To Tweet this Release: http://es.pn/9AVrfR
Outside the Lines (Sunday, 9 a.m. ET, ESPN)
Sporting Life with Jeremy Schaap (Friday, 10 p.m., ESPN Radio)
During Sunday’s Outside the Lines, President Barack Obama discusses his relationship with his U.S. Ambassador to Ireland, Dan Rooney, who is also Chairman Emeritus of the Pittsburgh Steelers and the namesake of the “Rooney Rule,” the NFL’s effort to better diversify its coaching and management ranks. This profile of the 78-year-old pioneer covers his life-long impact on the league and the Steelers. Last month reporter Mark Fainaru-Wada interviewed Obama at the White House and then traveled to Dublin where he spoke with Rooney, a Republican, about his new role as ambassador and his decision to campaign for Obama two years ago.
“I heard he was going out and campaigning with steel workers, early in the morning, showing up at plants, shaking hands, saying hi to folks. And the interesting thing is he never told me he was doing this. I had to find out from somebody else.” – President Barack Obama
“It’s a great capstone to what has been a remarkable life and a remarkable career. I think he loves being ambassador, but I think being the owner of the Steelers, that’s who he will always be.” – President Obama, on Rooney serving as ambassador
“I talked to him (Rooney) and just apologized for the negative attention that it brought to him, to the family. I just told him that I appreciate the support that he has shown me and given me, and that I would never disappoint him again.” — Ben Roethlisberger, Pittsburgh Steelers QB, serving a four-game NFL suspension after accusations he sexually assaulted a 20-year-old woman
ESPN Deportes SportsCenter (Sunday, 11 p.m.)
ESPNDeportes.com (Reportajes Especiales piece)

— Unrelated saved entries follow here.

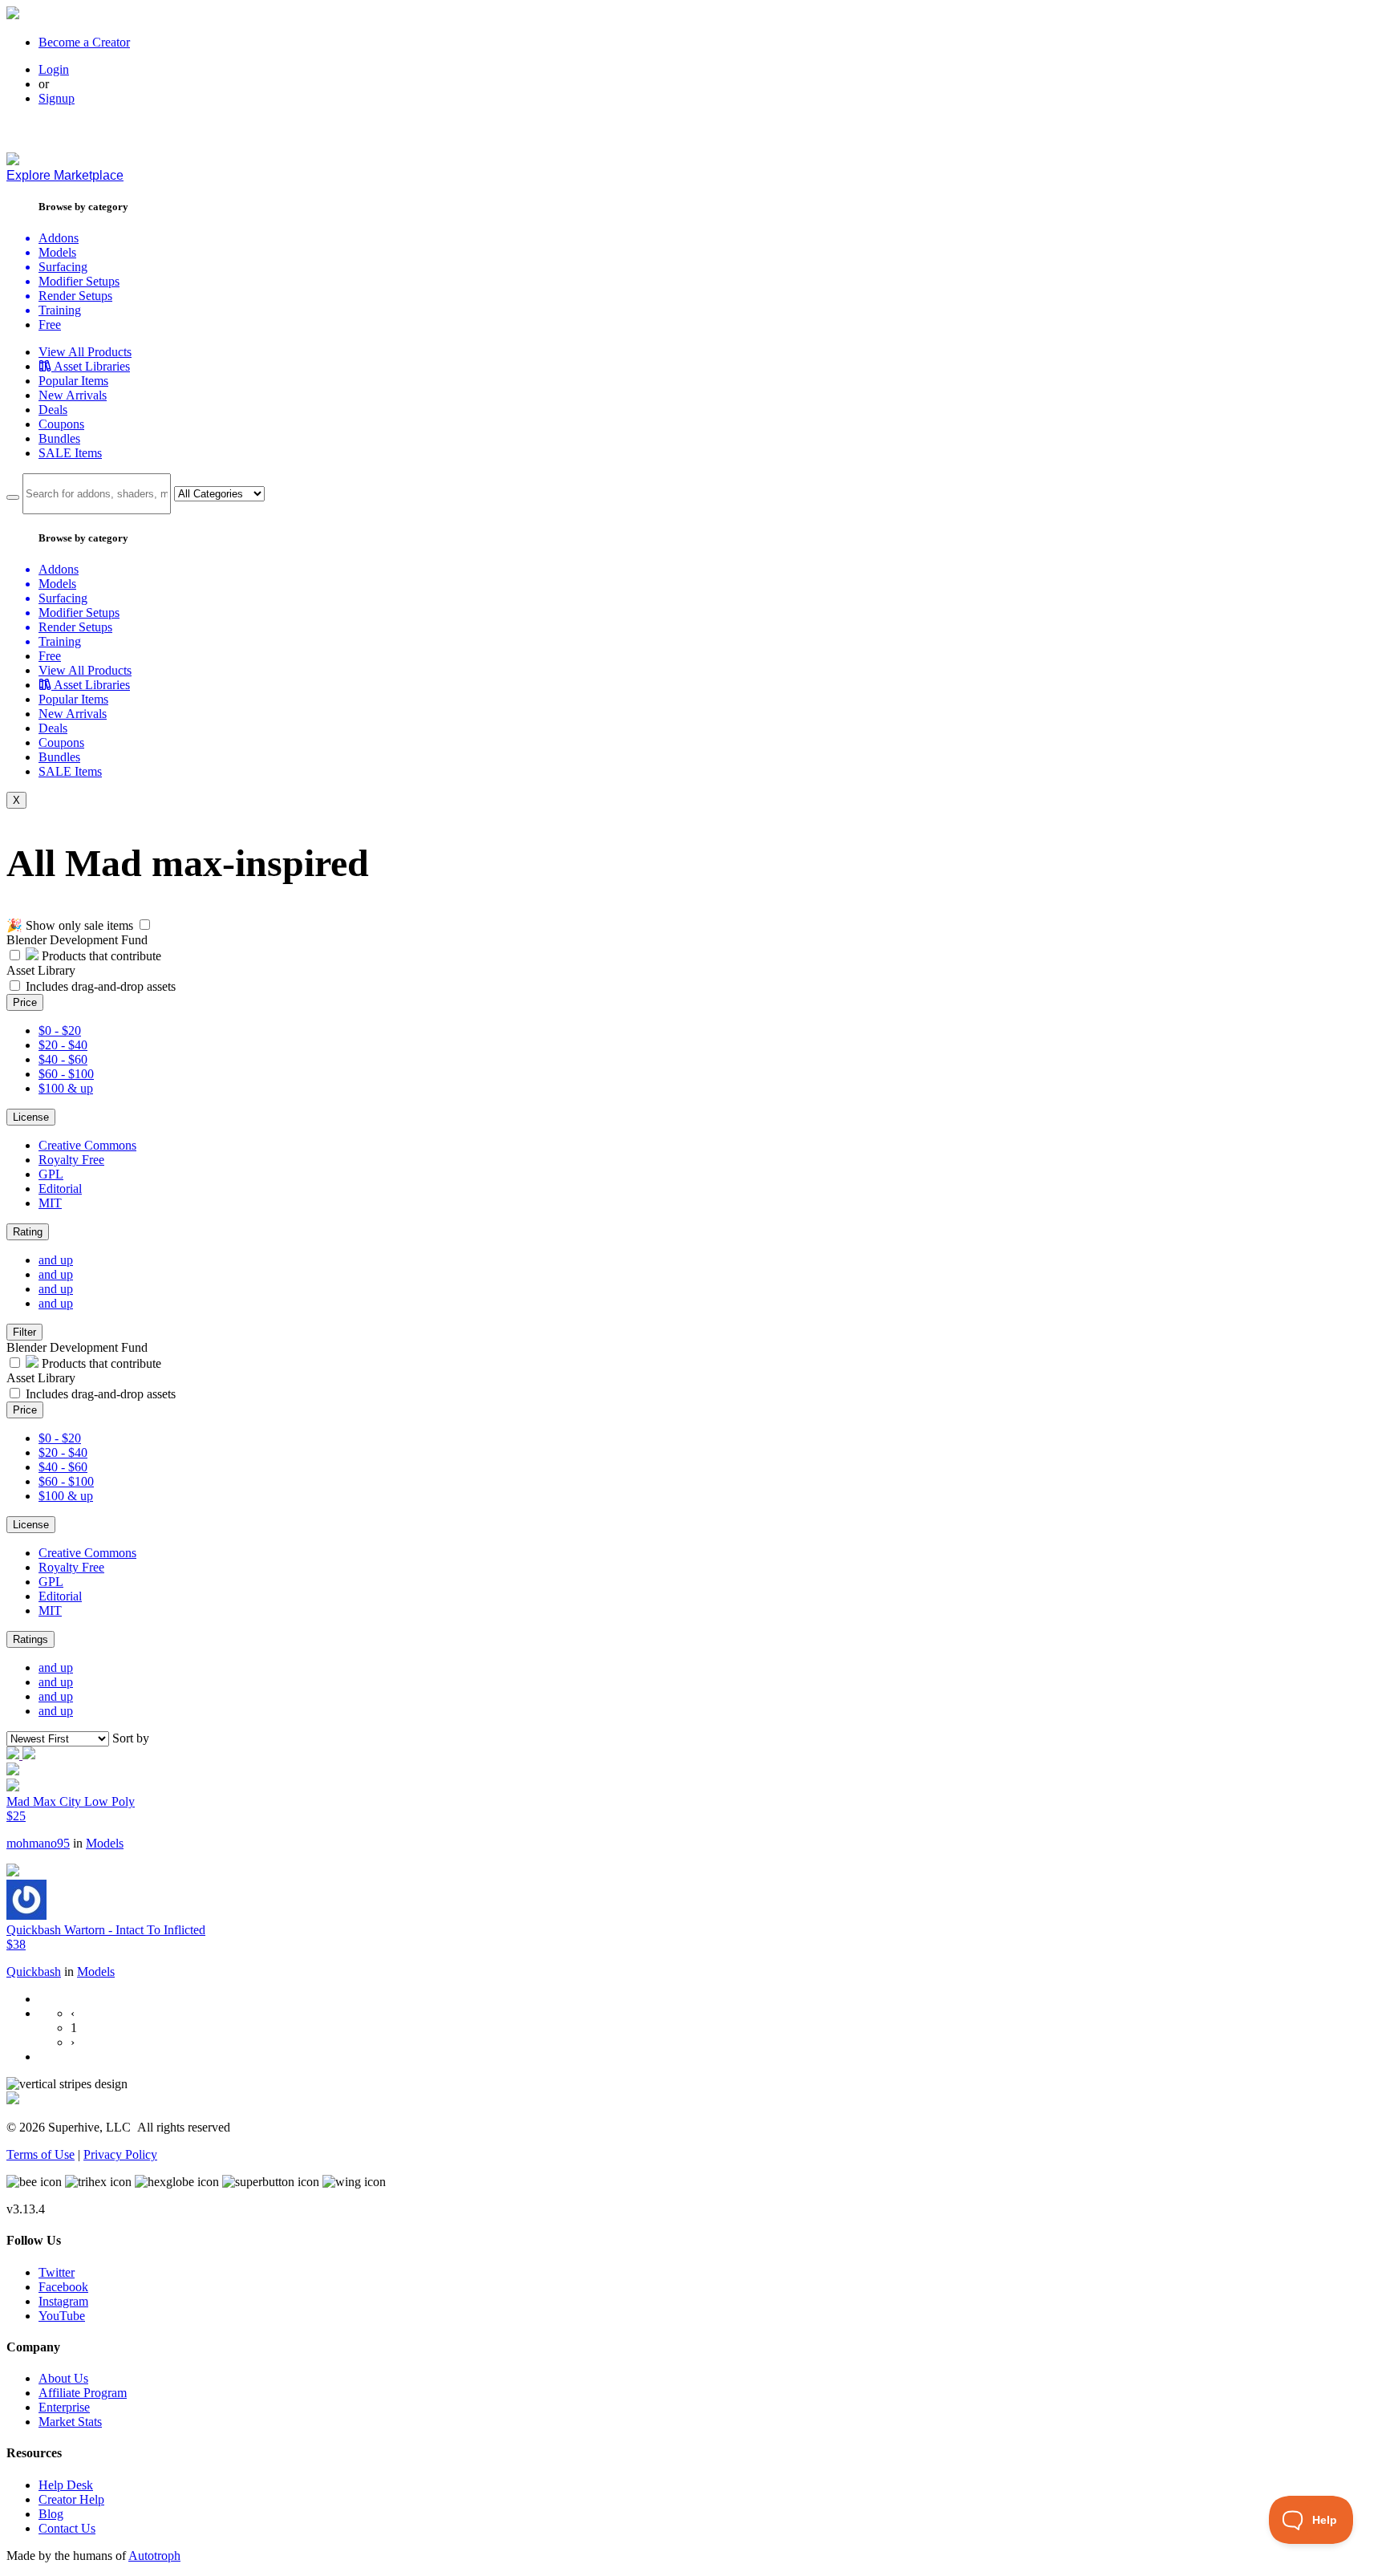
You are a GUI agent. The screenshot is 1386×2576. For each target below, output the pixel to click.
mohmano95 (38, 1843)
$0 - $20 (59, 1030)
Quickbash (33, 1971)
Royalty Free (71, 1159)
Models (105, 1843)
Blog (50, 2514)
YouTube (61, 2315)
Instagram (63, 2301)
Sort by (130, 1738)
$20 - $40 (62, 1045)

Hilda Tenorio was 13 years old when she told her father she wanted to make bullfighting her profession. She started off facing calves, then steers, but when the time came for her to graduate in a major arena to “matador,” which translates to “killer of bulls,” she encountered resistance. She overcame a goring that resulted in 81 stitches to her left cheek and several fractured bones when she was 15, to eventually become Mexico’s first female matador at age 23.
“My father told me I was crazy.” – HildaTenorio, on telling her father she wanted to pursue bullfighting
“I gave her two books: one about bullfighting injuries by Campos Licastro, and the other about getting hit by a bull. So she saw these things, and hopefully it would scare her out of this idea and she would back off from this bull thing. But she decided to continue with it.” — Entrevista a Fernando Tenorio, Hilda’s father
SportsCenter, (Saturday, 9 a.m., ESPN; 10 a.m. ESPNEWS)
On Sept. 11, 1985, Pete Rose broke one of baseball’s most hallowed records — Ty Cobb’s 4,191 career hits. Shortly after entering the record books, Rose’s remarkable achievement became a footnote as he was banished from the game he loved and had come to personify. Sadly, he is known now as the man who bet on baseball and lied about it, closing the door on the opportunity for enshrinement in Cooperstown. Jeremy Schaap explains how Rose’s record endures unlike so many other baseball milestones, a testament to one of the game’s unique, flawed figures.
NFL Countdown (Sunday, 11 a.m., ESPN)
Each year, in conjunction with the Make-a-Wish Foundation, ESPN turns sports wishes into reality for children battling serious illness. Last December, Anna Schmidt was diagnosed with dilated cardiomyopathy — an enlarged heart that rapidly loses the ability to function. After a heart transplant last spring, Anna’s wish was to meet the Green Bay Packers. What she got was a whole lot more. Chris Connelly has the story.